REGARD SUR LA POÉSIE « NATIVE AMERICAN » : Mikhu Paul, ou comment mettre l’accent sur ce qui est important pour la communauté des humains et leur « mère », la Terre.
Mikhu Paul (née en 1958) est une poète Wolastoq (Malécite). D’ascendance mixte, née dans la nation Malécite (qui originellement vivait au Québec, au Nouveau Brunswick et dans le Maine). Elle est membre de la communauté de Kingsclear, lieu situé au Nouveau-Brunswick, au Canada.
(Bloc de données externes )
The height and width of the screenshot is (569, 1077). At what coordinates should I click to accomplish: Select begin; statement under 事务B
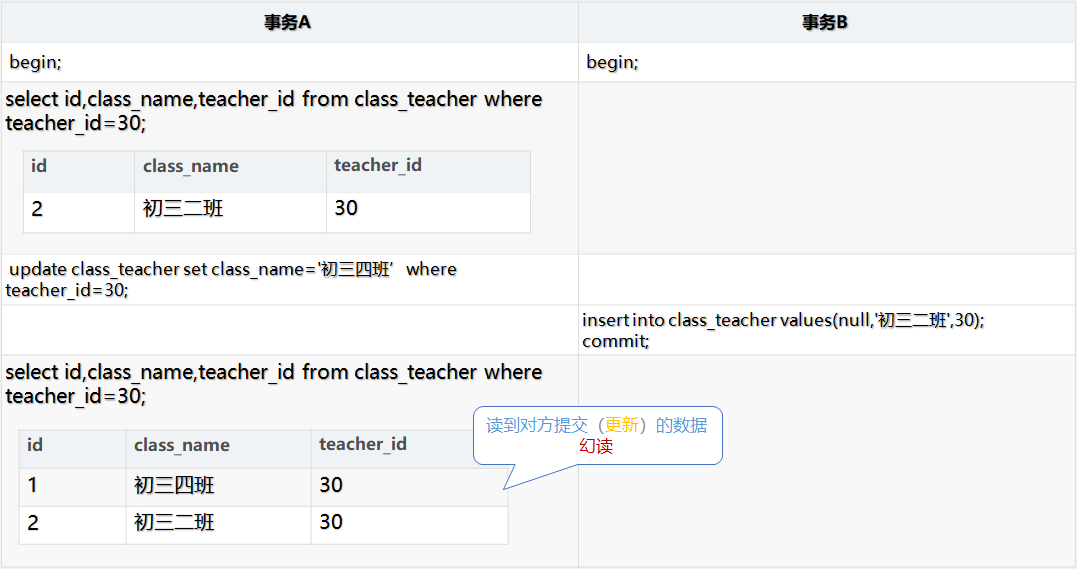coord(612,62)
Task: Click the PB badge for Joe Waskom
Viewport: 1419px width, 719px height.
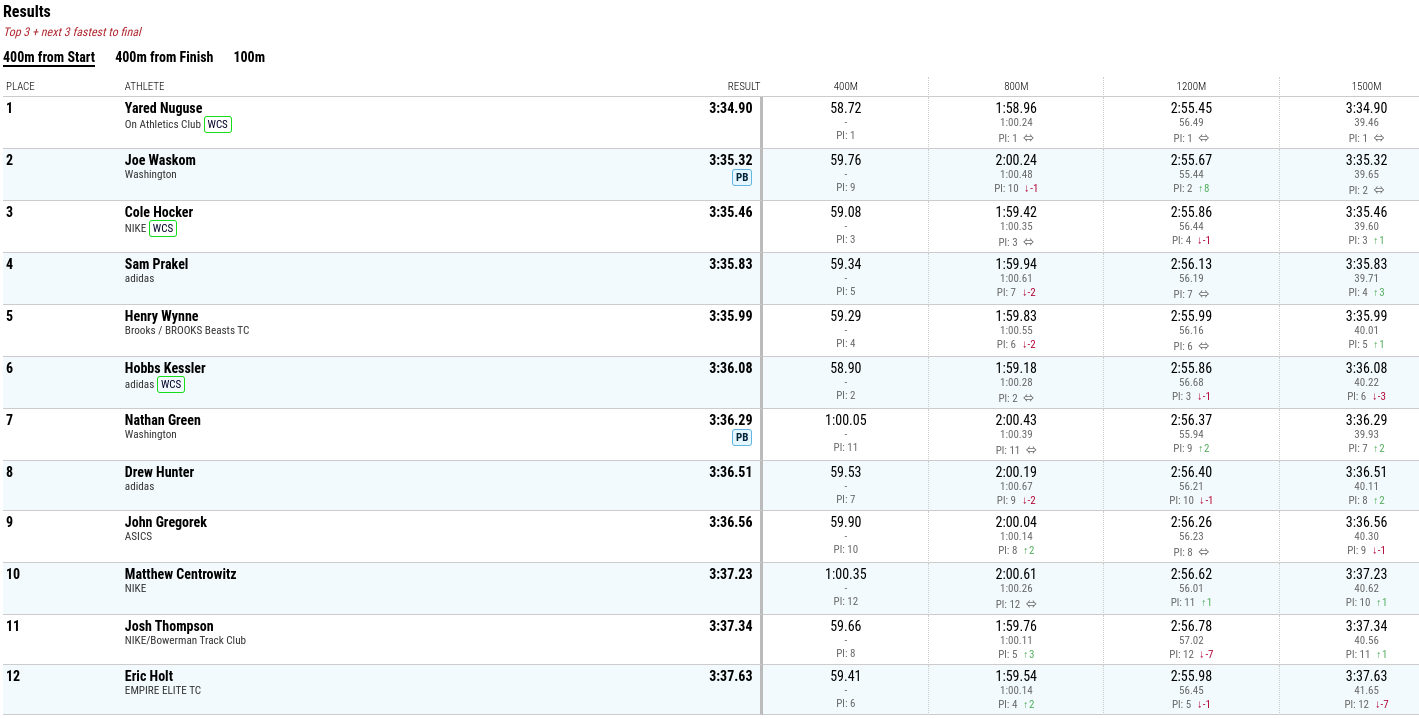Action: [741, 178]
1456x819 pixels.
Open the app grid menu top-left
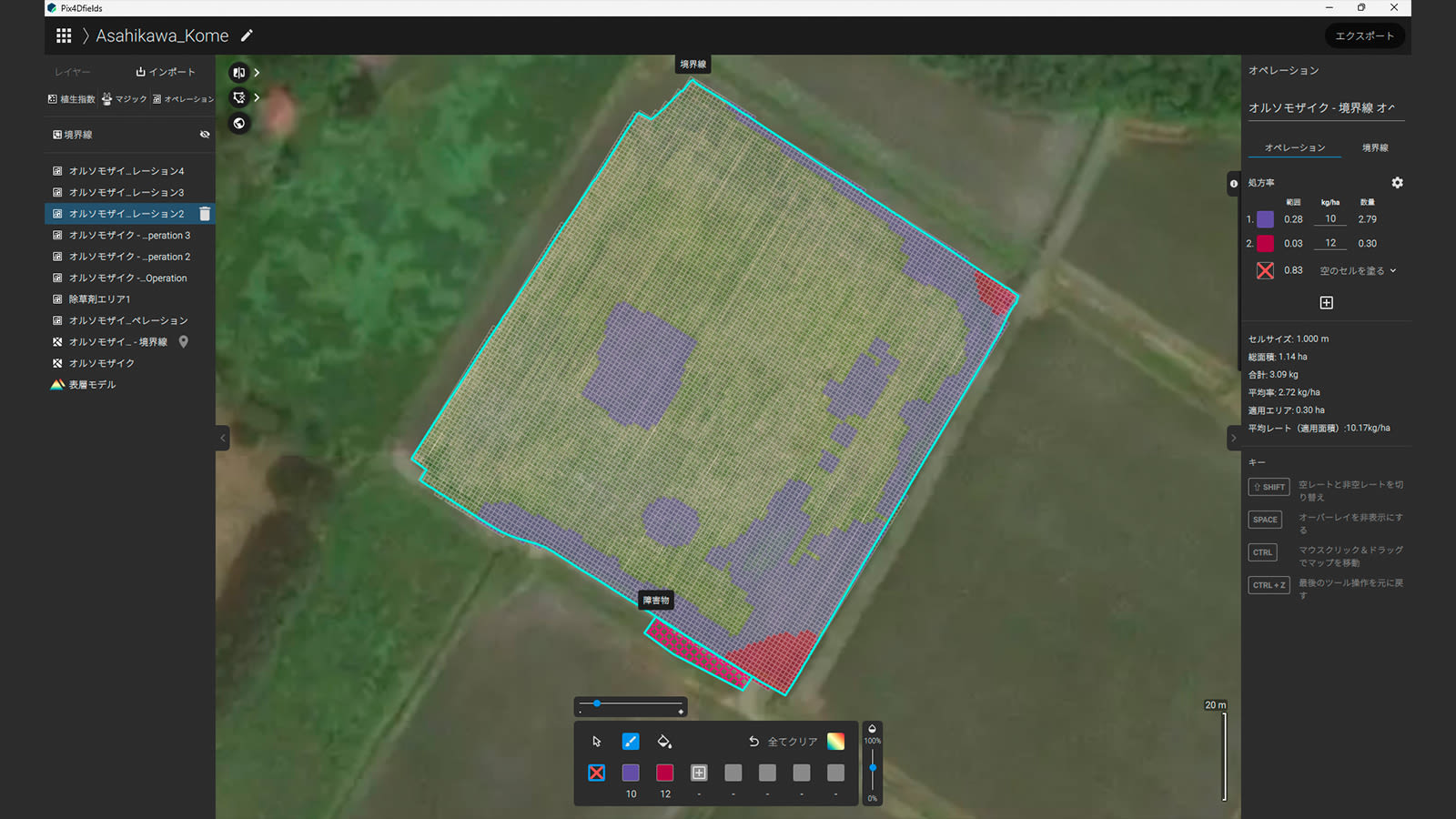[x=64, y=35]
Après le lycée, Mikhu Paul a obtenu une licence en développement humain et communication à l’Université du sud du Maine, ce diplôme a été suivi d’un master en création littéraire à Stonecoast. Dans un entretien, quand on lui demande quelles sont les personnes qui l’ont le plus inspirée dans son art et dans sa quête de justice, elle cite d’abord son grand-père et sa mère, mais elle reconnaît également l’influence puissante que d’autres écrivains autochtones d’Amérique du Nord ont eu sur son travail et sa démarche. Leslie Marmon Silko, par exemple, et surtout son célèbre roman Ceremony, sont cités comme une influence particulière, tout comme la poésie et la prose de Joy Harjo et Louise Erdrich ainsi que les études de Robert Warrior, Jace Weaver et Craig Womack. Son poème intitulé « House of Dawn » est certainement un clin d’œil à une autre voix autochtone canonique, celle de N. Scott Momaday, qu’elle cite également comme une influence littéraire importante. Pareil au roman de Momaday, le poème de Mikhu Paul s’intéresse à la guérison qui doit suivre un traumatisme.
La poète Mikhu Paul lit son poème 21st Century Lullaby extrait de l'anthologie de poésie Littoral Books Enough ! Poèmes de résistance et de protestation.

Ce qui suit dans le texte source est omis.